Something Missing From The Elliot Rodger Discourse

As always happens after the all too common mass shootings in this country, there has been a national dialogue opened on a variety of issues, from gun control to misogyny.  These conversations, especially those inspired by the #YesAllWomen hashtag have been revealing and important.  However, there has been less discussion of the killer's racism, particularly on his animus against Asians.  (Folks like Chauncey DeVega have been highly notable exceptions.)

This point was brought home to me yesterday at lunch where I was talking to a work colleague who is an immigrant from China.  She had been following the story in the Chinese news, and was particularly alarmed that the killer had targeted Asian students, stabbing his three Chinese-American roommates to death.  To her it was obvious that Rodgers' hatred of Asian-Americans motivated his actions as much as his misogyny, something that ought to be plain as day.  After all, these were his first victims, and half of those who tragically died.

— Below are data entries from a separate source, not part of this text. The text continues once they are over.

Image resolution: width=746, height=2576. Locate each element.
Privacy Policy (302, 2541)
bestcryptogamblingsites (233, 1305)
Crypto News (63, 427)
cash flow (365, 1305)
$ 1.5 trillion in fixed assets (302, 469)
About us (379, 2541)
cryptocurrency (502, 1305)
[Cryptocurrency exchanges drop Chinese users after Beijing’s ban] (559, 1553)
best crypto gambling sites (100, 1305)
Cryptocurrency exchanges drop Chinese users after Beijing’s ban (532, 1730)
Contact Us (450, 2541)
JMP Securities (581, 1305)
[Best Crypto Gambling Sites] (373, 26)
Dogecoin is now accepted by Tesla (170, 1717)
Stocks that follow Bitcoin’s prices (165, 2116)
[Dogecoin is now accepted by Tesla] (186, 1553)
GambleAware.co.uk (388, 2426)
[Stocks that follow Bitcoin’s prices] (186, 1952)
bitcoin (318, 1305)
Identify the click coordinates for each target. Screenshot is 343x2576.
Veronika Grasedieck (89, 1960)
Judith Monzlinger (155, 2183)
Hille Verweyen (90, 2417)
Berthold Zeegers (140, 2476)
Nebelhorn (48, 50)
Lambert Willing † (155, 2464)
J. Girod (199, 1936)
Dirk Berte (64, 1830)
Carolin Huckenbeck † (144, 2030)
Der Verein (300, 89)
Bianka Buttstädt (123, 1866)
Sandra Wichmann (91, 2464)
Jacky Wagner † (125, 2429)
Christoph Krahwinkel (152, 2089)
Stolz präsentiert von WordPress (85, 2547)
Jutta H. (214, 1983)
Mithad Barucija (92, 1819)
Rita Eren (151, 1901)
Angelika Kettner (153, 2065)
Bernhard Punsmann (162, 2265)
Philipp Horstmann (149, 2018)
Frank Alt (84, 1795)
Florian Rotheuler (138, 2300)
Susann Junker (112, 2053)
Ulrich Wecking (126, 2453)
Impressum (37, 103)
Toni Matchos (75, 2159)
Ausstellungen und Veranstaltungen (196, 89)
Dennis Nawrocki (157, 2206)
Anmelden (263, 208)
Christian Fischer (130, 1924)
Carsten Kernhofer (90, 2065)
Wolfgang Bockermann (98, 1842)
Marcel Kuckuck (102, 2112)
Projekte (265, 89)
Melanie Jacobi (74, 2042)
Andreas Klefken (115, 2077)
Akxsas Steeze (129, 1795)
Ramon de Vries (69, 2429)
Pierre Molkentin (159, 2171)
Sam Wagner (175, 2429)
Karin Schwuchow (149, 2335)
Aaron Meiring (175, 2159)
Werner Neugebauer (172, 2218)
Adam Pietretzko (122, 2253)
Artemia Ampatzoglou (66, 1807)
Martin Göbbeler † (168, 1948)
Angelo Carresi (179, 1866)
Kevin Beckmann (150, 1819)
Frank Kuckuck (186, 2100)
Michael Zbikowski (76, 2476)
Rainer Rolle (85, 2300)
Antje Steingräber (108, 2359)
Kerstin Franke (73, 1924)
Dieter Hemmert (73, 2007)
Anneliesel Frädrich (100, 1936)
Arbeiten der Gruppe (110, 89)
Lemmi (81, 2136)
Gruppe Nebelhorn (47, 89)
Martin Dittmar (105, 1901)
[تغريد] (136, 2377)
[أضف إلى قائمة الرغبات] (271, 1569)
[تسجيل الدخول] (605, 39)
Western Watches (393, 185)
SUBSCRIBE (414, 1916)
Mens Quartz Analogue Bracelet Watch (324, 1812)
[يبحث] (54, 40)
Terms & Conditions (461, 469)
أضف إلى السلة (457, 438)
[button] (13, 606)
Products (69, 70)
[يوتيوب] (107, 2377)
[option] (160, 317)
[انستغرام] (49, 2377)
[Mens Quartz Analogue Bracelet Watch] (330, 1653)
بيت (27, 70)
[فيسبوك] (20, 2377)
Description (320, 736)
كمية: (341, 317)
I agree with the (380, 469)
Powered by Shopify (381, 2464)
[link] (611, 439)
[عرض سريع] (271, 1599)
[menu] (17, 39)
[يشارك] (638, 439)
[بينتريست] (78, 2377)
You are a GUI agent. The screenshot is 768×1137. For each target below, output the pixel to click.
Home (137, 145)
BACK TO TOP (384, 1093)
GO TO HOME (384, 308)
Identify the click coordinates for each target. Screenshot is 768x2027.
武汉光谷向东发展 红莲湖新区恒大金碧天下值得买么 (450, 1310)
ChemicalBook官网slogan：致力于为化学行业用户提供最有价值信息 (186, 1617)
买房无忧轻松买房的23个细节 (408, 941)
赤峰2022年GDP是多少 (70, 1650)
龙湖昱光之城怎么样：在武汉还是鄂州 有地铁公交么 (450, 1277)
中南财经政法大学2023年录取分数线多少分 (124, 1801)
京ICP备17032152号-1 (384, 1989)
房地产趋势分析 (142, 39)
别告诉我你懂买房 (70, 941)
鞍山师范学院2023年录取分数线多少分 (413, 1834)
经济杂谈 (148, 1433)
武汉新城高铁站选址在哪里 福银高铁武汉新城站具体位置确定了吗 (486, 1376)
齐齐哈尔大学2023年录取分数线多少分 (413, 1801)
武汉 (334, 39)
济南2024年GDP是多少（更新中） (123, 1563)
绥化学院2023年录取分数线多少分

Sadly, they don't fit into the narrative that has been built around Rodger, which sees him solely as a shooter who targeted women.  He certainly did shoot, and he certainly did target women, I don't dispute that, obviously, or that this event ought to prompt us to think deeply and seriously about sexism and gun laws.  It should also, however, be just as important for us to discuss racism's role in all of this, specifically anti-Asian racism, and particularly how internalized racism can have violent consequences, considering that Rodger had an Asian mother.  Perhaps this is because racism against Asians is rarely discussed in this country, or because of our country's typical hesitance to broach the subject of race when the dynamics are more complicated.   (As Chauncey DeVega has written, a lot of folks just seem to be unable to understand how whiteness works or that race is a social construct.)  In any case, it's a topic that ought to be getting more discussion in the current public discourse.